The company, which also eliminated about 150 hourly neckwear manufacturing positions, said it will take a related charge of about $55 million, or $1.05 a share, of which about $50 million will be incurred in the fourth quarter of 2008.
The company, which sells clothes and accessories for men, women, and children under brands such as Van Heusen, Bass and Calvin Klein, also plans to downsize its retail operations, resulting in impairment charges for about 175 stores.
As part of its restructuring efforts, the company stopped domestic production of machine-made neckwear and reduced its warehousing capacity. It expects annualized pre-tax savings of about $40 million from the actions.
Phillips-Van Heusen said it expects fourth-quarter earnings of about 25 cents a share to 30 cents a share, excluding items, on revenue of about $585 million to $590 million.
The company had previously forecast earnings of about 35 cents a share to 45 cents a share, before certain items, on revenue of $595 million to $615 million.
The company, which distributes its products to stores including those of Macy's (M.N), JCPenney (JCP.N), Wal-Mart (WMT.N), cited a difficult Christmas and post-Christmas retail environment for the outlook cut.
The retailer, which expects Calvin Klein royalty revenue for the fourth quarter to be relatively flat, also lowered the higher end of its comparable-store sales forecast for the quarter.

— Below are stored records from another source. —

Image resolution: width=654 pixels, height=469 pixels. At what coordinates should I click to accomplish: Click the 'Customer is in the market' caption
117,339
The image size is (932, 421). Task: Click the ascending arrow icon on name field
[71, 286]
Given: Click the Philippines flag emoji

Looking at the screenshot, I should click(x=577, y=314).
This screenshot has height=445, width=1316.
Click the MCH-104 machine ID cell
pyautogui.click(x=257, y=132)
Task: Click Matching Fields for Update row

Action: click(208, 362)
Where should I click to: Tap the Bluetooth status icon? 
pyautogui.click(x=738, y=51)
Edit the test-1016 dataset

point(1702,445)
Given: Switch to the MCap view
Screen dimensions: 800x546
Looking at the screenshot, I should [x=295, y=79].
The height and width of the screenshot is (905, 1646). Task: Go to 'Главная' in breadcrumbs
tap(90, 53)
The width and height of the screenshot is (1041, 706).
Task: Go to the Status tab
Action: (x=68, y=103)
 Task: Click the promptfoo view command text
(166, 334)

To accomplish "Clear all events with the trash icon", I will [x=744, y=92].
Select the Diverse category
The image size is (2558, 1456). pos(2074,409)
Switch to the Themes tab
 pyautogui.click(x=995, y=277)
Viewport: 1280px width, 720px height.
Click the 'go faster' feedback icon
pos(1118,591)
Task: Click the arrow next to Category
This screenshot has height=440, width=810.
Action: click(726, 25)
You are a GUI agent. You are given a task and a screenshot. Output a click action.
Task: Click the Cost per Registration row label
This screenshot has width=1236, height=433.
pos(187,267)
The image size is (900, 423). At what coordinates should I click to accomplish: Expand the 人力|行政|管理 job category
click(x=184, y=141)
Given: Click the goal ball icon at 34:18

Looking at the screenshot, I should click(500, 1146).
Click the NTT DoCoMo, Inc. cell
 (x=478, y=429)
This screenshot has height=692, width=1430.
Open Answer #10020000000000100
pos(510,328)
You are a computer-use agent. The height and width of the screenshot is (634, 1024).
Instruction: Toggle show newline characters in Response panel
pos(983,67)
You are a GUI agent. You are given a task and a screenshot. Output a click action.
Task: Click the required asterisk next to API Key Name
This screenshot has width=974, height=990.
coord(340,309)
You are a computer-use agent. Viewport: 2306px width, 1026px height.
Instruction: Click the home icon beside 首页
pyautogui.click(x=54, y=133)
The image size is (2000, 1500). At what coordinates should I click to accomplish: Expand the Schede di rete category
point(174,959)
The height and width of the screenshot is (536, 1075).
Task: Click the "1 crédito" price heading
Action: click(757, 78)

It now expects same-store sales to be down between 8 percent and 10 percent, compared with its prior outlook of a fall of 8 percent to 13 percent.
Phillips-Van Heusen, which has no debt maturities until 2011, said it expects to end the year with a strong balance sheet, with an estimated $320 million to $325 million in cash.
The company's shares were down $1.06 at $17.75 in trading after the bell. They had closed at $18.81 Wednesday on the New York Stock Exchange. (Reporting by Dhanya Skariachan in Bangalore; Editing by Pratish Narayanan)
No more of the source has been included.